Something cold gripped her wrist, and she turned to find a tall, beastly creature with bark-like skin and antlers staring back at her.
The wrathavore.
A scream tore through her chest at the same time as a hard yank sent her flying through the archway.
Into The Eating Woods.
Shrill wails of agony rang out in the distance, and The Crone Witch straightened from where she bent over a patch of frosted moonberry. She twisted toward The Eating Woods, pausing to listen. Wasn’t unusual to hear the occasional scream of some poor, unwitting soul who’d gotten a bit too close.
Fools.
She turned back to her toil, but another sound rose above the first. A long, nasally cry of a child, higher pitched and more frantic. Like that of a newborn.

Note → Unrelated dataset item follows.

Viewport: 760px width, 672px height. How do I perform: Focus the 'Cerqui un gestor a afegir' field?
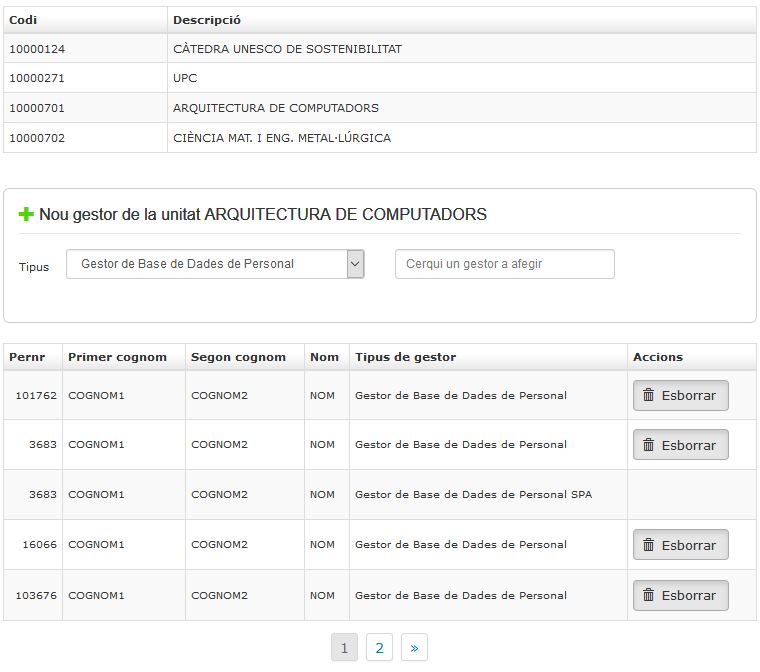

Frowning, she lifted her lantern and hobbled around the corner of the cottage, toward the center of her yard, where she could see something at the foot of the distant archway surrounded by a cluster of ravens.
A small babe in a basket?
Scanning the surroundings showed no one, but those cries went on, until The Crone Witch could no longer ignore it. Keeping to the edge of the trees, she limped closer. Closer still—until she came upon the basket in which a baby lay trembling, its tiny hands having come loose from its swaddling. A raven sat beside the child, roosting close, which seemed to fascinate the babe, as it no longer screamed. Those eyes, silver eyes, remained riveted on the bird.